Mark Boyle (born 8 May 1979), also known as The Moneyless Man, is an Irish writer best known for living without money from November 2008, and for living without modern technology since 2016. Boyle writes regularly for the British newspaper The Guardian, and has written about his experiences in a couple of books. His first book, The Moneyless Man: A Year of Freeconomic Living, was published in 2010. His fourth book, The Way Home: Tales from a life without technology, was published in 2019.
Boyle lives near Loughrea, in the west of Ireland.

Early life 
Mark Boyle grew up in Ballyshannon, County Donegal. He took a degree in Business at the Galway-Mayo Institute of Technology, before moving to Britain in 2002.

During the final year of his degree, Boyle watched the film Gandhi, about the life of Mohandas K. Gandhi. He has frequently cited this as the moment that changed his life.

Early career 
During his first six years in Britain, Boyle lived in Bristol and managed two organic food companies. In 2007, after a conversation with a friend during which they decided "money... creates a kind of disconnection between us and our actions", Boyle set up the Freeconomy Community.

Moneyless lifestyle 
A few months after creating the Freeconomy Community, Boyle set out on a two-and-a-half-year trek from Bristol to Porbandar in India, the birthplace of Gandhi. Inspired by the nonviolent salt march led in India by Gandhi in 1930, and by the woman in America known as Peace Pilgrim, he set off in January 2008, carrying no money and only a small number of possessions. However, he was forced to turn back only a month into the trip, as language barriers and difficulties in persuading people he would work for food and a place to stay halted his journey shortly after he arrived in Calais. One of his travelling companions had travellers cheques for emergencies, which allowed them to travel back to the UK. He had not planned the trip, believing it was best to let fate take its course.

Later in the same year, Boyle developed an alternative plan: to live without money entirely.

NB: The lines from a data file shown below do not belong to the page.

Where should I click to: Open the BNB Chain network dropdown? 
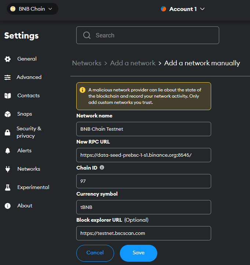tap(32, 9)
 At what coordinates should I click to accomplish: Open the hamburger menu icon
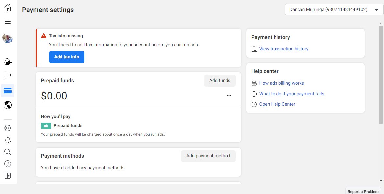8,22
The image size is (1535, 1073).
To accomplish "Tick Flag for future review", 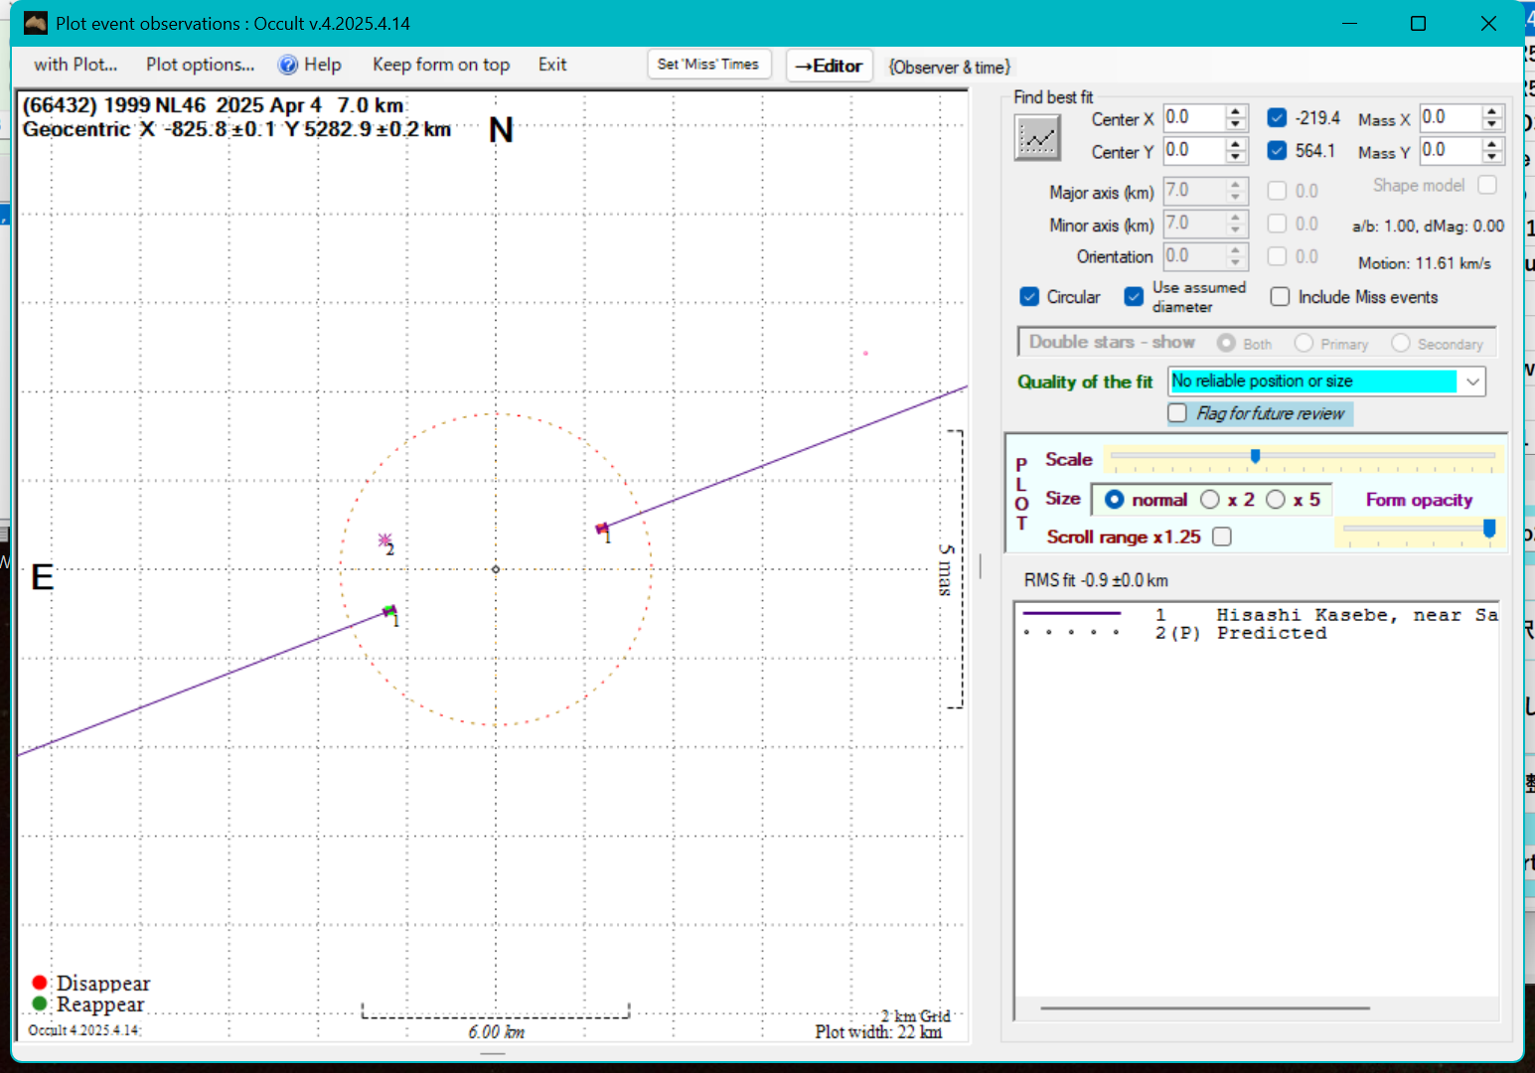I will (x=1177, y=413).
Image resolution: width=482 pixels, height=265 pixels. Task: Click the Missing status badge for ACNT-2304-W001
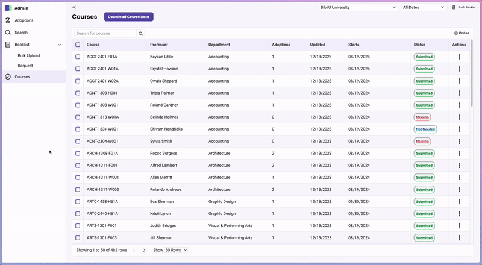coord(422,142)
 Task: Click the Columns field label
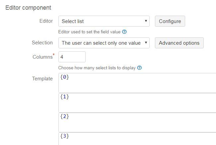42,57
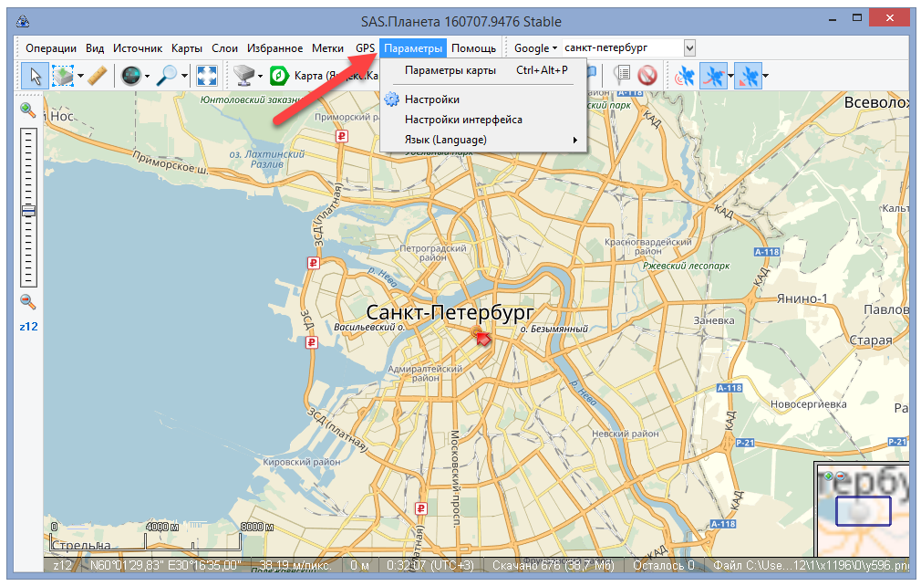
Task: Expand the search history combo box arrow
Action: [689, 47]

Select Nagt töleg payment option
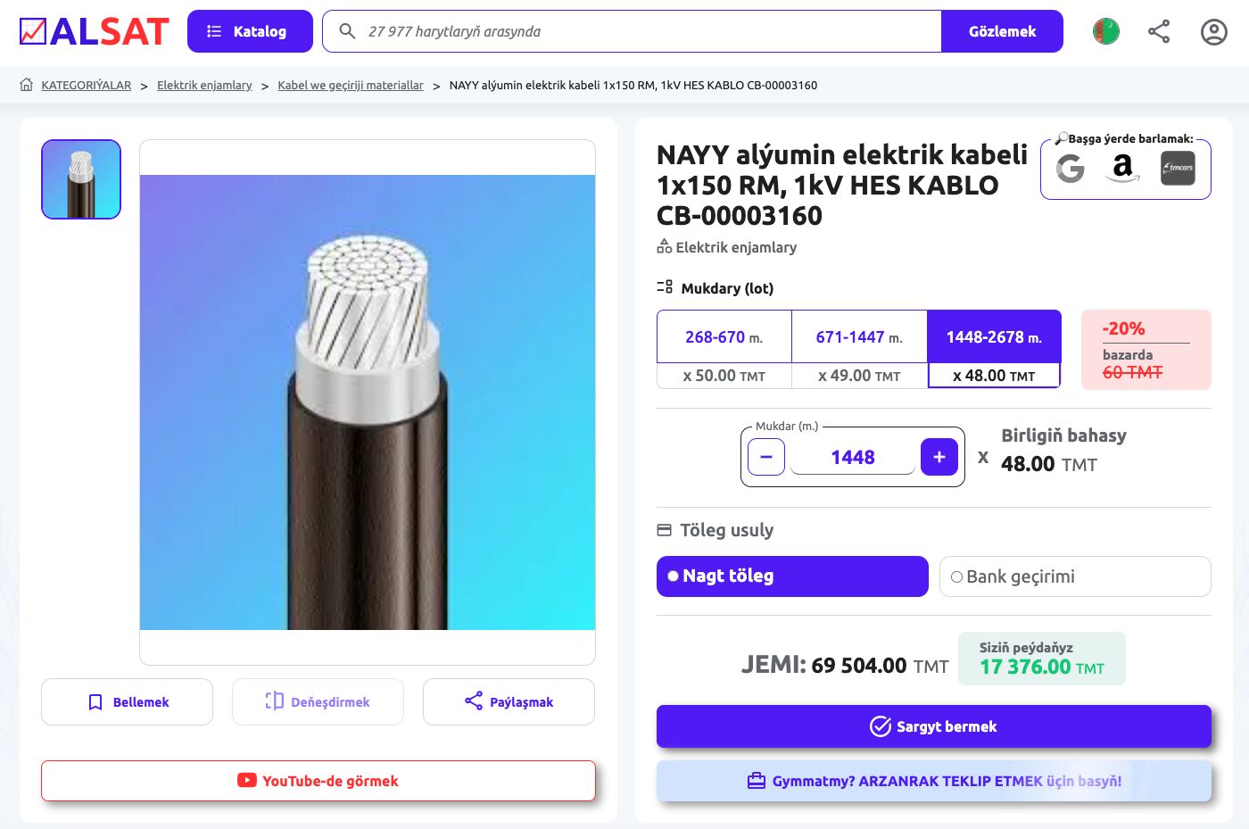[x=792, y=576]
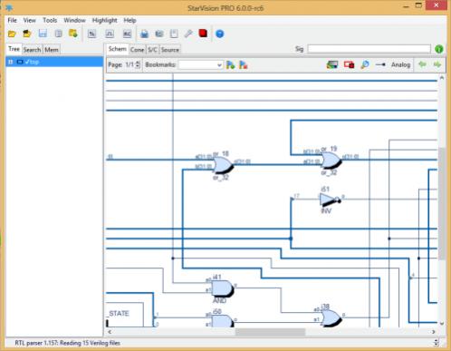This screenshot has width=451, height=351.
Task: Click the red stop square icon
Action: pyautogui.click(x=203, y=34)
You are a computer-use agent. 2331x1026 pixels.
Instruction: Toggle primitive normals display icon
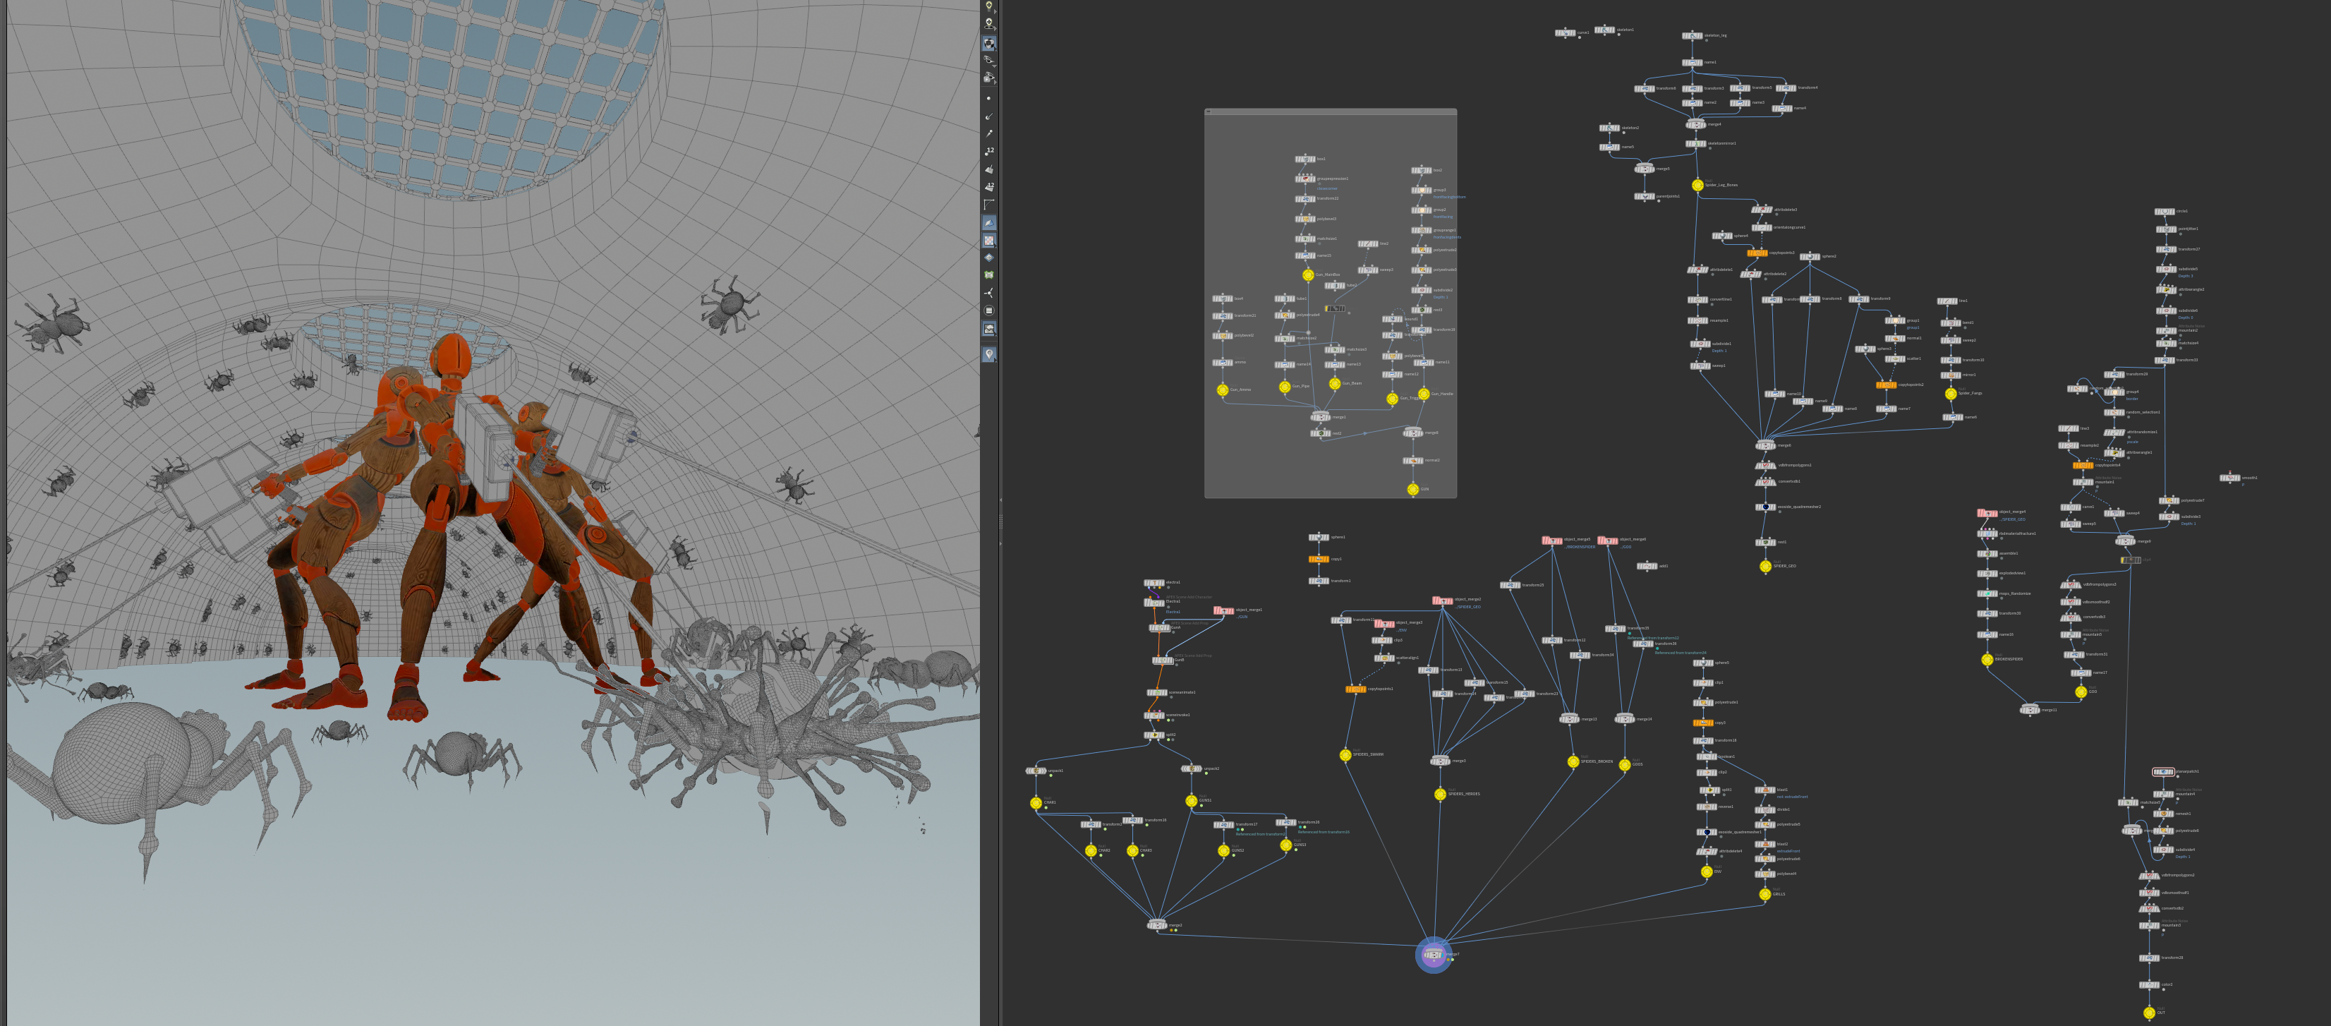tap(989, 169)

After some preparatory purchases (including a solar panel and wood-burning stove), he began his first year of "moneyless living" on Buy Nothing Day 2008.

Boyle has received considerable positive and negative publicity for his moneyless lifestyle, appearing on television, radio and other media in the United Kingdom, Republic of Ireland, Australia, South Africa, United States and Russia. Much of the attention has focused on his day-to-day routine, including food, hygiene, and traditionally expensive aspects of life, such as Christmas.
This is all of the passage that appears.